You did not need to be a pilot or trainee to enjoy the facilities at the clubhouse. It had been requisitioned by the RAF when they were in occupation and reverted back to a clubhouse once they had left the aerodrome. The clubhouse originated in the 1930s. Its name changed as time went on from the Tollerton Flying Club, the Tollerton Country Club in the 1970s and the Rob Roy Steak House in the early 80s. It burnt down in 1982 from an electrical fault that started a fire in the roof. The fire brigade could not do much other than prevent the blaze from spreading to adjoining buildings. The 30 customers who were inside enjoying their meals all escaped unharmed. A new two storey building was erected soon afterwards and re-opened as the Tiger Moth restaurant. In 2004 it changed hands and became Miahs, an Indian restaurant and then was not exclusively a clubhouse but open to all members of the public. It is still an Indian restaurant and presently called The Spice Barn.
Airfield post 2006
In 2006, Nottingham City Council announced that it proposed to sell the airfield. The winning bid of around £5 million was made by Nottingham City Airport plc and they took ownership of the buildings, runways and most of the land. Part of the land is still owned by Nottinghamshire County Council and leased to the airport. Truman Aviation leases the airport and continue to direct all aviation activity on the airfield. Nottingham City Airport develops and maintains aviation and other facilities.

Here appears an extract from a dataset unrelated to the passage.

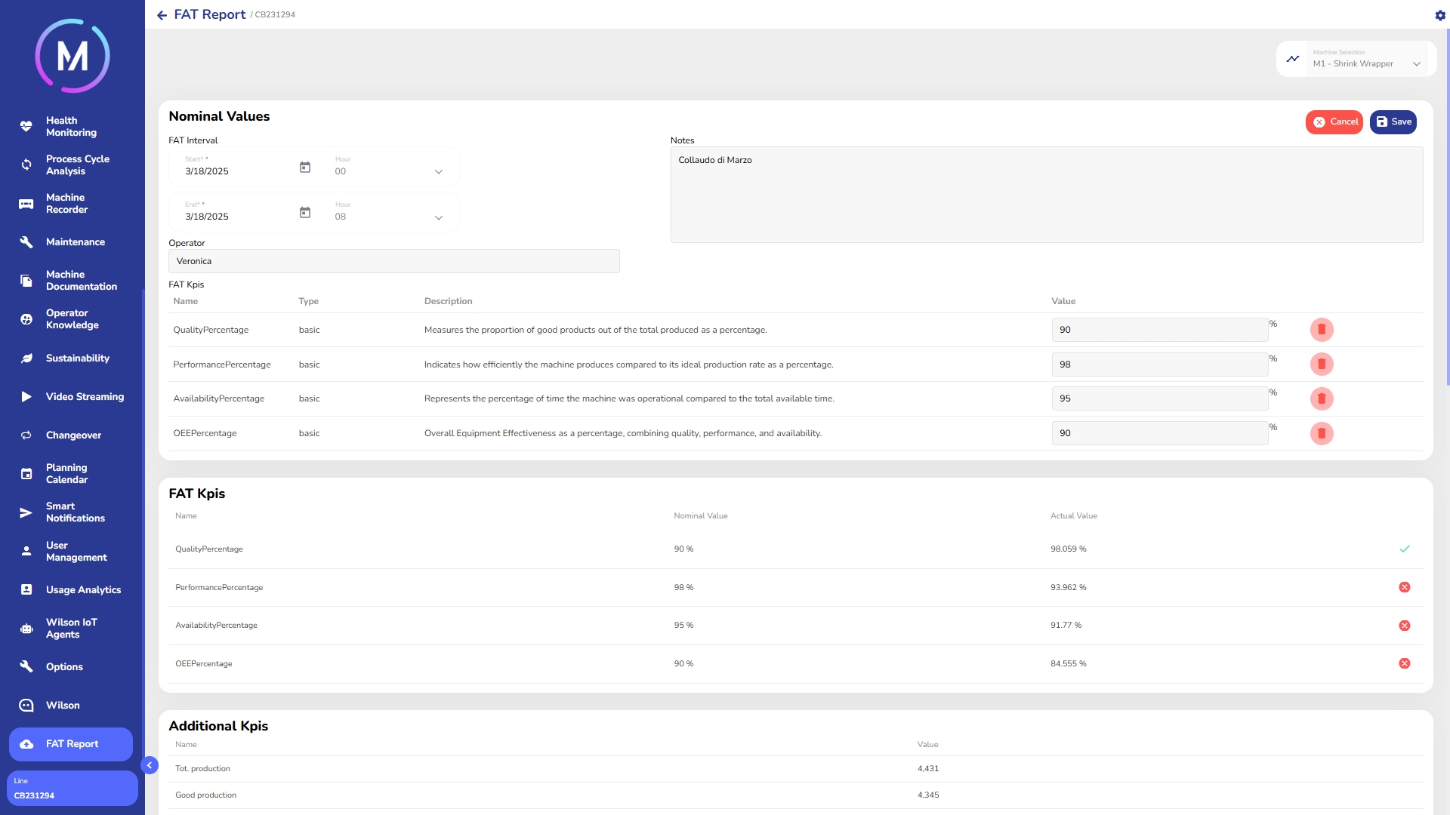Go back using the arrow beside FAT Report
Screen dimensions: 1450x815
point(162,15)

A further 113 acres was sold to Nottingham City Airport plc for £700,000 in 2008. The intention was to lengthen the runway from 1000m to 1500m to accommodate larger international aircraft alongside a 300,000 sq ft business development.
Several businesses still operate out of the airfield and, even though East Midlands Airport was renamed as Nottingham Airport, there has not been too much confusion with the airport in Tollerton.
Our great thanks go to the authors of ‘Tollerton an airfield for Nottingham 1929 to 2007’ by Howard Fisher, Bob Hammond & Nigel Morley; their book was used to obtain some of the highlights for this section of our publication.
At the time of this publication the Borough Council has approved development of the north end of the village which includes the airport but the precise nature and scale is, as yet, unknown.